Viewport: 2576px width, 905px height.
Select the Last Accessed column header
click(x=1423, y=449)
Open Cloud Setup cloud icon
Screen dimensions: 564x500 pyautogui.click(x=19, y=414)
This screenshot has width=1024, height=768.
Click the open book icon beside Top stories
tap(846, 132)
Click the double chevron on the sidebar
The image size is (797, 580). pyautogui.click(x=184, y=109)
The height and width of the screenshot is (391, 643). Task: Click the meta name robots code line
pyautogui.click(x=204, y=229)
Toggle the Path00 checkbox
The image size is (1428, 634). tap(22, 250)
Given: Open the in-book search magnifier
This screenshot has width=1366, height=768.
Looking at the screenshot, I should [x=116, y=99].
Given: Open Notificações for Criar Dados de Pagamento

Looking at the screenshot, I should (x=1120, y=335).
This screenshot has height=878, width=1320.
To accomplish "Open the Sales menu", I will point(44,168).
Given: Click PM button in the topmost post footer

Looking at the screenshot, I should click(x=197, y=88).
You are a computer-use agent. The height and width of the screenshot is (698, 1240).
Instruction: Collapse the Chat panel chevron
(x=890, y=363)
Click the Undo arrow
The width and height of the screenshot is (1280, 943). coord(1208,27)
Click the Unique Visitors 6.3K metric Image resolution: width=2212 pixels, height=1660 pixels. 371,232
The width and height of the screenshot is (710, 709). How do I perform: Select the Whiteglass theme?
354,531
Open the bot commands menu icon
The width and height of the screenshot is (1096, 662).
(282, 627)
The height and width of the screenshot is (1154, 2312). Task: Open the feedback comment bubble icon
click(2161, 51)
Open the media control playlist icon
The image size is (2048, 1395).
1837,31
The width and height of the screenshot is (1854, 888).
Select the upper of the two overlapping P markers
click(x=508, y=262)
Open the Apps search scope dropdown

**Your task**
Starting from the first line of the listing and continuing through the line with "tap(846, 132)", reproduce those lines with "column header" switched to "column heading", leaving everything else unchanged.

**Task output**
Viewport: 2576px width, 905px height.
Select the Last Accessed column heading
click(x=1423, y=449)
Open Cloud Setup cloud icon
Screen dimensions: 564x500 pyautogui.click(x=19, y=414)
This screenshot has width=1024, height=768.
Click the open book icon beside Top stories
tap(846, 132)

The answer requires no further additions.